I do not answer, because I am not here to lie to her, and that truth would do neither of us any good. "It wasn't you," I tell her instead.

She turns from me. "Vara, Solas."

"Not until I have said this the way I should have said it then." I pause, trying to put my thoughts and feelings into an order I can express, and that she will have some hope of understanding. "I cannot know," I tell her carefully, "whether I love you more than any other man possibly could. I have no certain way to compare my feelings to those of others. I do know that I love you as much as my own nature allows. There is nothing you could do, nothing you could be, that would make me love you more. You are already flawless."

Her face is only three-quarters turned from me now, offering an assurance that she is listening. "By that same token, nothing you did or didn't do would have had any effect on my decision to relinquish - what we had."

As though realizing her posture has softened, her head snaps back to its original orientation with a little jerk. "You have to say that," she insists. "We ride out to face Corypheus at dawn, and Leliana would take your head for a trophy if she thought you had not at least tried to placate me."

"Leliana might try, but she would not succeed," I reply, forcing my voice to remain even, though the memory of the spymaster's blade-tip against my abdomen makes me want to scowl. "I am here because we ride into the unknown tomorrow, and either or both of us may not ride back out. I cannot - I must - " I pause, take a breath - it is rare for me to have so much difficulty finding the correct words. "The blame needs to fall in its proper place, ma'sa'lath. I offered to remove the vallaslin because it was the only lasting gift I felt I had to give. I realize I should not have done so and then - my timing was…"

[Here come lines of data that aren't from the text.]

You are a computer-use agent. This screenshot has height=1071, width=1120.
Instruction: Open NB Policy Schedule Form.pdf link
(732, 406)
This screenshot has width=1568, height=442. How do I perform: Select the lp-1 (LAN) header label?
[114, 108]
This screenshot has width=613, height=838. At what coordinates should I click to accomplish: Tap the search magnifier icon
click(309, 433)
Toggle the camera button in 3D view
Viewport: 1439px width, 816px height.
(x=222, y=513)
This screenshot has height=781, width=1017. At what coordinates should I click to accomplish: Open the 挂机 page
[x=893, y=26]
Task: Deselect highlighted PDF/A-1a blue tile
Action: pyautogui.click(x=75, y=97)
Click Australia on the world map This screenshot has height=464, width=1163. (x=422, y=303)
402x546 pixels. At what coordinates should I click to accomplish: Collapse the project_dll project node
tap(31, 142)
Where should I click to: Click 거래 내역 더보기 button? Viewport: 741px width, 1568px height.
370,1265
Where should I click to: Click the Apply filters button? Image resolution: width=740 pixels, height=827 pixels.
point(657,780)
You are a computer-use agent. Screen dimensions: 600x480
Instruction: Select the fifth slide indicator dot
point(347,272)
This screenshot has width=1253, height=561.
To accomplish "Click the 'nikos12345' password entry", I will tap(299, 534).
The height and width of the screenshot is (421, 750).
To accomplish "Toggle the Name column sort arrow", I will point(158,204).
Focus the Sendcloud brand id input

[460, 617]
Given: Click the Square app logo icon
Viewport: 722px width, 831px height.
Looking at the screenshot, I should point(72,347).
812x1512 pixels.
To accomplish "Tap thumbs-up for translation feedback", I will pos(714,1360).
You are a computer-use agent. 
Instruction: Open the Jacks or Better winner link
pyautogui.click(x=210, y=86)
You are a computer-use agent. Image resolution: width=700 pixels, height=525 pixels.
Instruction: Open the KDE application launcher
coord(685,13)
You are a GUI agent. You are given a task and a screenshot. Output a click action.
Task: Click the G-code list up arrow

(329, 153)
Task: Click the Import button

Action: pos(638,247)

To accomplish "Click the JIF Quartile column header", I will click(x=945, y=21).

"Terrible?" she offers when I trail off. Now I can see the profile of her face silhouetted against the sky, surrounded by stars. Beautiful.

"Far too near catastrophic for anyone's comfort," I correct her, as much to remind myself as her.

"You kissed me," she yells, wholly justified anger erupting abruptly. Her emotion propels her around to face me once more. "You kissed me as though - " She breaks off, shakes her head, and her anger is gone just as suddenly as it appeared, leaving her fighting back tears.

"As though I would never let you go?" I offer, approaching her with the cloak held out, so she will not misunderstand my intentions. She averts her face as I wrap it around her, and for a moment the breeze of its movement brings her scent to me, and I feel myself falter once again.

Then an icy gust of wind cuts me free, and I take a step back, away from the temptations of happiness. "In fairness, arasha, my resolve wavered first one way and then the other until the very last moment." My voice drops low, and I don't know if she can hear me over the wind - or if I want her to. "If I knew how to hold you without crushing you, I would never have let you go. As it was, even with the certainty of not knowing, I was yet uncertain whether I loved you enough to put your interests before my own." I reach out, trace with one finger the place where the vallaslin once marred her skin. "I did. I do. But only just."

"That doesn't make any sense," she tells me, her voice near breaking.

"I know," I reassure her. "Someday it may - and if it ever does, I hope you will realize how much more you should hate me for ever allowing you to love me, than for trying to set you free when I understood how much I had come to love you."

"But...I don't hate you at all," she protests.

"Then start," I advise, making my retreat before I can be enticed into destroying her.


Elven terms, in order of use in the chapter:

Vhenan: My heart/my home

Vara: (You) go away. Imperative form.

Ma'sa'lath: My only love.

Vallaslin: lit. Blood writing. Facial tattoos the Dalish believe honor their gods, but that were actually used to mark slaves. Dalish use them as a coming-of-age ritual. (I guess this entry is for anyone who hasn't played the games, but is here anyway for some reason?)